光造形システム

RP/Rapid Prototyping

試作品造形システム/ラピッド・プロトタイピング

紫外線を照射すると固まる液体樹脂を使って短期間で試作品などを作成するシステムの総称。高速立体成形ともいわれ、3次元の立体データを紫外線レーザーで断面図の順に焼き込んで積層成形する。液体状の樹脂が入った容器の中を、成形する形状にそって複数方向からレーザー光線(レーザー・ビーム)を照射しながら走査(スキャニング)すると、レーザー光線が交差した部分だけが硬化し、液体状の樹脂の中からできあがった成形物が浮かび上がってくる。これは、医療用CTスキャナとちょうど逆の工程といえる。光造形システムはRP&M(Rapid Prototyping & Manufacturing)ともいわれ、工業用の模型(モック・アップ)制作技術として開発された技法だが、CADデータを直接利用できるほか、機械工具では加工できない複雑な形状や自由曲面を簡単に成形することができるので、自動車エンジンの吸気マニホールドや人工関節などエレクトロニクス・機械・医療といった多岐にわたる分野でこれまでの木型やロスト・ワックス(ロウの原形を溶かしてできた空間に金属などを流し込む方法)に代わる成形方法として期待されている。また、この方法を利用した造形作品を発表している芸術家もいる。液体樹脂を使う方法以外には、粉末樹脂をレーザー光線で焼き固める方法などが実用化されている。最近では人間の顔の3D-CGからゲル状のプラスチックをスポンジ状に固め、メーキャップ・ピースを作り、スペシャル・メーキャップ・エフェクトに利用する技術にも利用されている。ハードの時代は終わったといわれるようになっているが、iMacがデザインで爆発的に売れたように携帯電話、パソコンとその周辺機器など、最近ではものすごい勢いで新製品の開発が求められるようになり、プロトタイプ製造分野で活躍する光造形システムの需要もそれに伴い急速に拡大している。

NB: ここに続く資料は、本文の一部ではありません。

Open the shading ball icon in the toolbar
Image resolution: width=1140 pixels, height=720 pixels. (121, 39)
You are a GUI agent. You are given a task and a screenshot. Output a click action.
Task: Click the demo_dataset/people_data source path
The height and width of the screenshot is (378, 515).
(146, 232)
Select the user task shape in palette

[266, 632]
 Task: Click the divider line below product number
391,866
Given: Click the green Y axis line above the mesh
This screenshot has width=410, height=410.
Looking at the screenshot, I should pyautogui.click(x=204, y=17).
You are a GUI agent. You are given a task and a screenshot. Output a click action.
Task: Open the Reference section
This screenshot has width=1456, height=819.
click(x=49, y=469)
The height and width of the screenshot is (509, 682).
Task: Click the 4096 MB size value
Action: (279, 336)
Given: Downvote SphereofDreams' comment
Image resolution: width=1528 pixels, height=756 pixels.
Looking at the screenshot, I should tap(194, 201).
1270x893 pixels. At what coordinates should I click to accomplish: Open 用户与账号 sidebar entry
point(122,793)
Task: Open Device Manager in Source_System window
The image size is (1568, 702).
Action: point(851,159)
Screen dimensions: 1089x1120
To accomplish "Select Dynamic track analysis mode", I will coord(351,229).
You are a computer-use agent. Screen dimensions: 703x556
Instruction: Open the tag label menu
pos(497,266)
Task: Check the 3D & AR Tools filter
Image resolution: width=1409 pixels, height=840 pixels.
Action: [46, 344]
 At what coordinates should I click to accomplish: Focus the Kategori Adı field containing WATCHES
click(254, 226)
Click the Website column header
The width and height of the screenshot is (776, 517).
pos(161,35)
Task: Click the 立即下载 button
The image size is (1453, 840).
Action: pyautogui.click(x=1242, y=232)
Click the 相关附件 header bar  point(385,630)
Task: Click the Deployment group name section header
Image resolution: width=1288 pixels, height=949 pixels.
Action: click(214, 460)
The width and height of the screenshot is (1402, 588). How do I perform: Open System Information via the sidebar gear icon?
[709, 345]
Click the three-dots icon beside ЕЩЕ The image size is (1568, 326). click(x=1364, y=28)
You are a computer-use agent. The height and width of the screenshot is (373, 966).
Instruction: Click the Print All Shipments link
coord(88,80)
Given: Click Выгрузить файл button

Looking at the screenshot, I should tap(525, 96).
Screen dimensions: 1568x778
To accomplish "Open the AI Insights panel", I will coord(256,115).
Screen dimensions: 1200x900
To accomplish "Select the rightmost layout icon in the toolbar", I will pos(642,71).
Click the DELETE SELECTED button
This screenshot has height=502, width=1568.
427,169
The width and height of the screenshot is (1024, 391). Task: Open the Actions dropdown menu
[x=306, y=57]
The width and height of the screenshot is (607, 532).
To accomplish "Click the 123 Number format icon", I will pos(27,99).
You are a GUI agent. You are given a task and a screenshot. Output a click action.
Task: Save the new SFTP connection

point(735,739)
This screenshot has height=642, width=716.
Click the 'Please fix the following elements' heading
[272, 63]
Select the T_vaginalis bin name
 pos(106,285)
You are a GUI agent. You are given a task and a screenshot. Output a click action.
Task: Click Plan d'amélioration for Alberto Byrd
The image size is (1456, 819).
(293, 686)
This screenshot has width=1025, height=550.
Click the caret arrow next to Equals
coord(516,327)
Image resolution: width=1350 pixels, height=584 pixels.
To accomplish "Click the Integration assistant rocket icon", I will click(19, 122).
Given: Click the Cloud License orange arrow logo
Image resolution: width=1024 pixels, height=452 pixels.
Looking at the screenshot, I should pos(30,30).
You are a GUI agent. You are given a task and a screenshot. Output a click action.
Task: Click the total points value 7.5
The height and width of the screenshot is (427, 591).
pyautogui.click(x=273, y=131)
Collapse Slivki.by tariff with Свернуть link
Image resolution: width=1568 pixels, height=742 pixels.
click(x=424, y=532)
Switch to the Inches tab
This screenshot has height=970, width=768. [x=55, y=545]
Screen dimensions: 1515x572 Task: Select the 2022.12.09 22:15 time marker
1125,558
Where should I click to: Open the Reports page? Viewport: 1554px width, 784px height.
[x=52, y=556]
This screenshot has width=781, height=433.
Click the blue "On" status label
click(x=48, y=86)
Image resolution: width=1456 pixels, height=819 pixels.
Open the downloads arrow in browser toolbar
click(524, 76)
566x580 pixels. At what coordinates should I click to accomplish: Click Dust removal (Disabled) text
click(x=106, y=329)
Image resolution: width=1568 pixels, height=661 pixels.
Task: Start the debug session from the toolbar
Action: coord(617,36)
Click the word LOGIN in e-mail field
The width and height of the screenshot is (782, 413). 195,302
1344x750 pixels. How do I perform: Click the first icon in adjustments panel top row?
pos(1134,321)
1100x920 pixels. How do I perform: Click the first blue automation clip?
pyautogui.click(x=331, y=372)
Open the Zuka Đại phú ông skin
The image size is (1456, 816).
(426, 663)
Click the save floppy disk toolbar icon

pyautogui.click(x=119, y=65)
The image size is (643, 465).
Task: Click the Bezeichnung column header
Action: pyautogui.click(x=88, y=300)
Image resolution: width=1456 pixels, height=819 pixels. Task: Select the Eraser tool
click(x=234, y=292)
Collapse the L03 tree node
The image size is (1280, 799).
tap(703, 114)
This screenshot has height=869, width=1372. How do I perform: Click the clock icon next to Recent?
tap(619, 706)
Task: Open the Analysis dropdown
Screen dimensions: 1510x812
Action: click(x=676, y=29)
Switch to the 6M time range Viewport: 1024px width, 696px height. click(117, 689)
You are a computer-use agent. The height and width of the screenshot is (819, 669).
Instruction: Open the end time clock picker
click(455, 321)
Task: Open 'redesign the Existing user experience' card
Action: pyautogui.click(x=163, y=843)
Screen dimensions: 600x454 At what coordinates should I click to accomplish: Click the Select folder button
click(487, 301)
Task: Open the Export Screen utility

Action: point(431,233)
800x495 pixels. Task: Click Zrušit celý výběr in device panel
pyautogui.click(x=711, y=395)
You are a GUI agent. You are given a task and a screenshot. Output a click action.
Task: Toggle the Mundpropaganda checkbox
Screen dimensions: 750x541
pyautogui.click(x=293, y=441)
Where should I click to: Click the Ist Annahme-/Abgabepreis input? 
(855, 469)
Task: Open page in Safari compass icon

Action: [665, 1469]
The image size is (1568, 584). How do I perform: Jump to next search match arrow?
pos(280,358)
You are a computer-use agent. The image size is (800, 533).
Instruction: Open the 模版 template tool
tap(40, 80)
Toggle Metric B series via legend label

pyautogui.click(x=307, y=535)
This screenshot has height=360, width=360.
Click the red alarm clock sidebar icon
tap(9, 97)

光造形システム最大手である米国の3Dシステムズ(3D Systems)社は日本メーカー数社との間で積層技術などの点で特許紛争を起こしているが、1998年にソニーとクロスライセンスを締結し、さらにNTTデータと子会社のNTTデータシーメットも3D Systems社との間で、3D Systems社がアジア太平洋地域のみ同装置の製造・販売権をNTTデータと子会社のNTTデータシーメットに認め、NTTデータと子会社のNTTデータシーメットは3D Systems社に地域を限定しないで製造・販売権を認めるというクロスライセンス契約を1999年1月に締結した。

[光造形システム関連情報]
●3D Systems社のURL(http://www.3dsystems.com/home.asp)
●Georgia Tech - Rapid Prototyping and Manufacturing InstituteのURL(http://rpmi.marc.gatech.edu)
●スタンフォード大学(Stanford University)のRapid Prototyping LaboratoryのURL(http://www-rpl.stanford.edu/)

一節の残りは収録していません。